-- WHAT THE TASK ASKS --
Return the text lines of the items below verbatim, omitting the pictures.

-- PROVIDED RECORDS --
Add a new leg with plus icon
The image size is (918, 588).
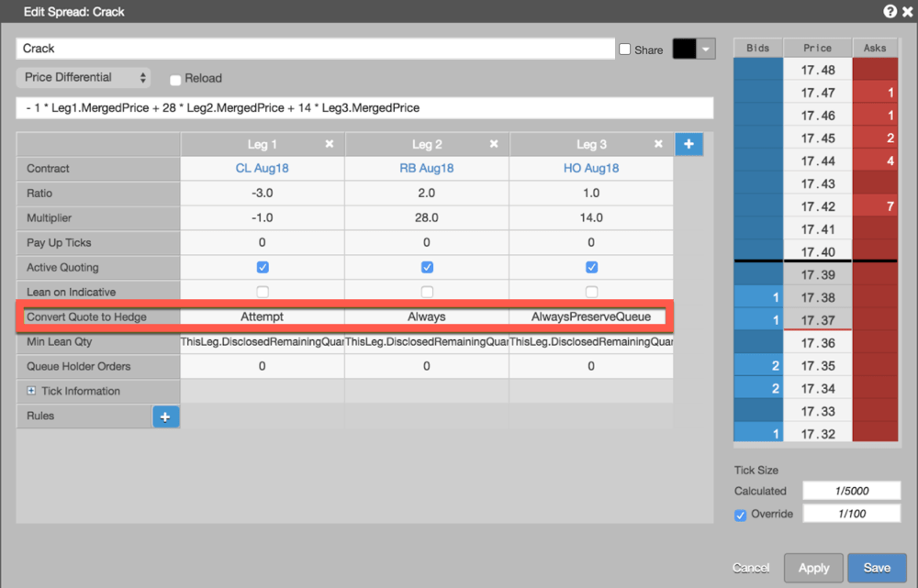(x=689, y=144)
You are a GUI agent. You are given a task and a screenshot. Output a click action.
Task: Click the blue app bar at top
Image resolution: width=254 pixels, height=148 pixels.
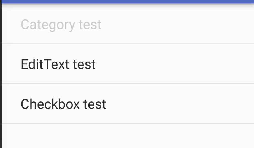[128, 2]
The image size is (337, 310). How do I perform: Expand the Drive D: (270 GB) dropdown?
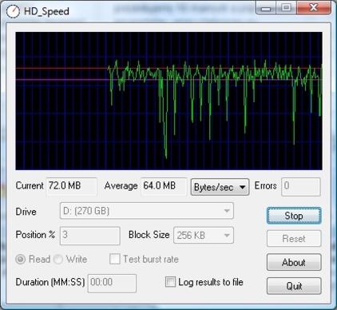point(147,211)
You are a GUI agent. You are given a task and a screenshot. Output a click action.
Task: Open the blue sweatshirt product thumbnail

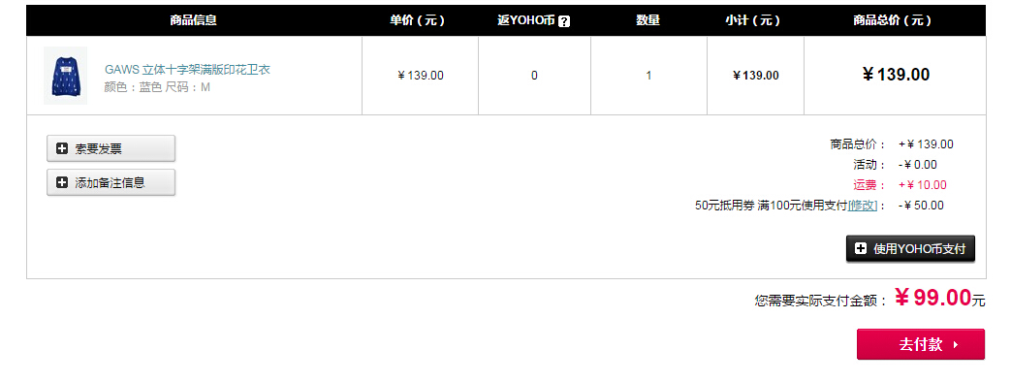coord(65,76)
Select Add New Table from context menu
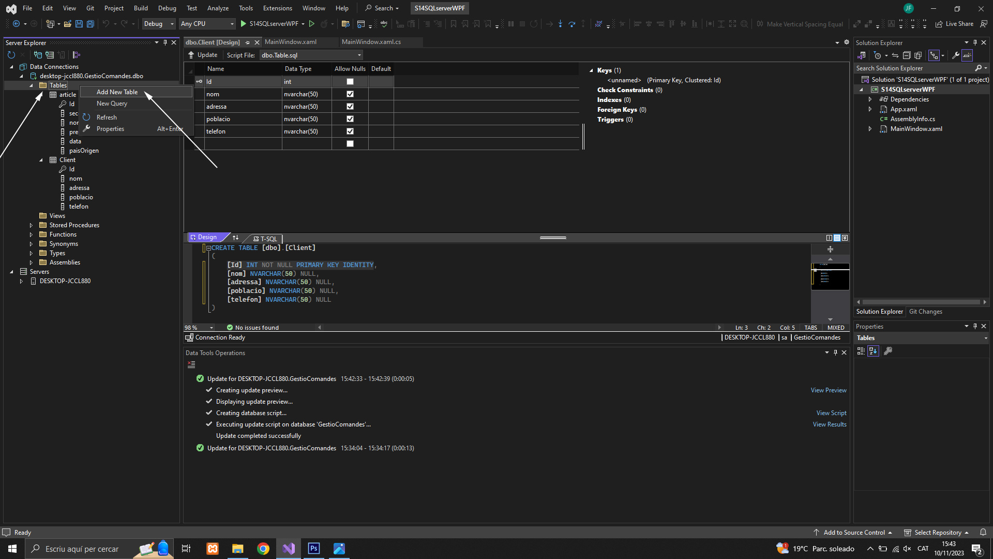The image size is (993, 559). [117, 92]
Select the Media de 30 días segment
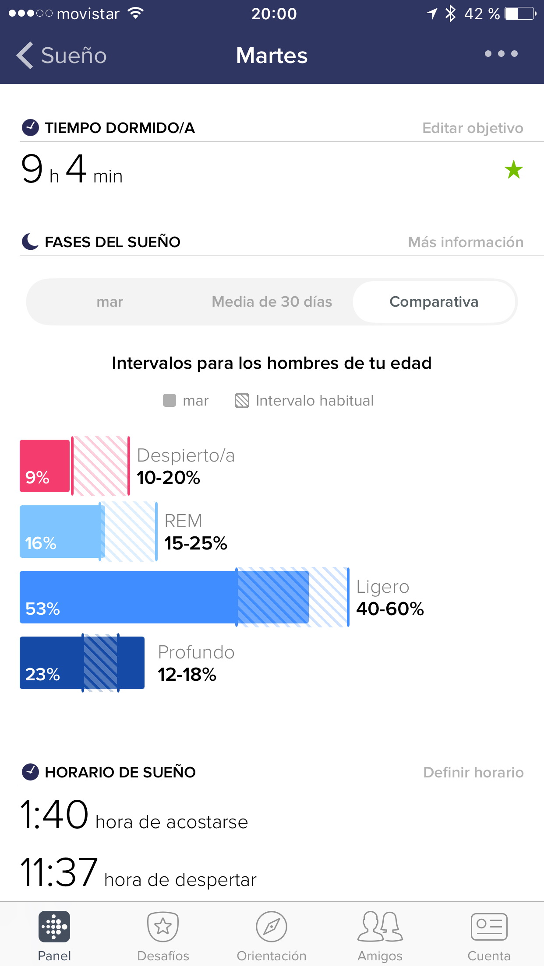The height and width of the screenshot is (966, 544). (x=272, y=302)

-- TASK OUTPUT --
Add a new leg with plus icon
The image size is (918, 588).
(x=689, y=144)
You are a GUI agent. You are given a task and a screenshot. Output a click action.
Task: Click the blue app bar at top
Image resolution: width=254 pixels, height=148 pixels.
[128, 2]
The image size is (337, 310). How do I perform: Expand the Drive D: (270 GB) dropdown?
point(147,211)
You are a GUI agent. You are given a task and a screenshot. Output a click action.
Task: Open the blue sweatshirt product thumbnail

coord(65,76)
Select Add New Table from context menu
The image size is (993, 559). [117, 92]
Select the Media de 30 días segment
The height and width of the screenshot is (966, 544). (x=272, y=302)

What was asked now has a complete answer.